Diet changes generally involved foods that affected estrogen and inflammation levels like gluten, dairy products, and carbohydrates. Fruits, vegetables, and fish were added. This study tells us that trial and error, a process that womxn with endo are no strangers to, can help us to manage our pain even when we don’t have all the answers.
Similarly, there are many herbs that may be able to help with endometriosis pain, and little research to help us understand why. There have been a few studies that look at the relationship between dietary supplements and endometrial lesions that show some promise, but many of these studies are done on mouse subjects. Research with human subjects is small or largely inconclusive. However, a need for research shouldn’t keep anyone from trying things for themselves.

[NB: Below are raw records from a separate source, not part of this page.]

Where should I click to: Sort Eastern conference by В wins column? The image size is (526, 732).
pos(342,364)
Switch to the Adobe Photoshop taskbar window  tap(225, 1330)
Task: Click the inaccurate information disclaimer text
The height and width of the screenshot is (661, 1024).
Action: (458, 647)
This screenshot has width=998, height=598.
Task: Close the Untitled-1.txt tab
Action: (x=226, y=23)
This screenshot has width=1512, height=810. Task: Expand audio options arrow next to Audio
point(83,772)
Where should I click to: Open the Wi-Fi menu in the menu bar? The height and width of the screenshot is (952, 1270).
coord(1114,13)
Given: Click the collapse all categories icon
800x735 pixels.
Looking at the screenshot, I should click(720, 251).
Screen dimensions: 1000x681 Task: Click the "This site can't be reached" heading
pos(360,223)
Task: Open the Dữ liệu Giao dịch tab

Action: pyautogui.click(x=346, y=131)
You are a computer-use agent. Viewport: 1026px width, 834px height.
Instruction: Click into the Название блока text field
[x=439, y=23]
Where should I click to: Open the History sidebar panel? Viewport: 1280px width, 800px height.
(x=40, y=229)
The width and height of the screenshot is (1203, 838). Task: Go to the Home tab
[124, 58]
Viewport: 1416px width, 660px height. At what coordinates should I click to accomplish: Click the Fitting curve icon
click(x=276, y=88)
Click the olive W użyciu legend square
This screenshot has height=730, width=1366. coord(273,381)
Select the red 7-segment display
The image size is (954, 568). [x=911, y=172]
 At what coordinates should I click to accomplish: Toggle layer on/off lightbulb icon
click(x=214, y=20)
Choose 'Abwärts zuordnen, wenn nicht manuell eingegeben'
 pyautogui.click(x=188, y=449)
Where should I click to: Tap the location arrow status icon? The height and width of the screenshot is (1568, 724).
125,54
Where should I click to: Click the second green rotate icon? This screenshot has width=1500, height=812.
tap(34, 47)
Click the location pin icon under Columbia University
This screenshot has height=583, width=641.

Herbs that May Provide Relief From Endometriosis Pain
- Magnesium
- Ashwagandha
- Vitamin D3
- Boswellia
- Curcumin
- Green Tea
- Quercetin
- Resveratrol
- Silymarin
In addition to diet, other natural approaches to endometriosis pain include acupuncture, pelvic floor therapy, and aerobic exercise. Some studies have shown that acupuncture can be used for pain reduction, improved quality of life, increased social activity, and increased school attendance. Because endometriosis is associated with pelvic floor dysfunction, some people find that pelvic floor therapy helps with bloating, pain during sex, and general strength. The first study published on exercise and endometriosis in 1986 concluded that womxn who exercised regularly and didn’t smoke were at a lower risk for developing endometriosis.
A Word On Using Your Diagnosis To Help Others
The assumption that menstruation is painful and womxn should just deal with it runs rampant in our culture. It’s a misguided belief that keeps womxn from getting a proper diagnosis today, and it subtly guides how we allocate funds and prioritize health issues. Nods to this norm are woven through our history of how we understand ourselves, all the way back to the Garden of Eden when Eve received the punishment of painful childbirth.
If you’ve received a diagnosis, get support from family and friends as you start to figure out how to manage your health. Let them know what you’re doing so that any shifts in your social life are easier. If you’re trying to get a diagnosis, track your symptoms with Flutter, an app designed for people with endometriosis. If you’re in Australia or New Zealand, use QUENDO. You’ll learn more about your condition and be able to speak confidently with your doctors. And find stories of other people navigating endometriosis. Try the things they’ve tried. Let their courage make you brave enough to speak openly about your condition.
Document your journey because it might help others.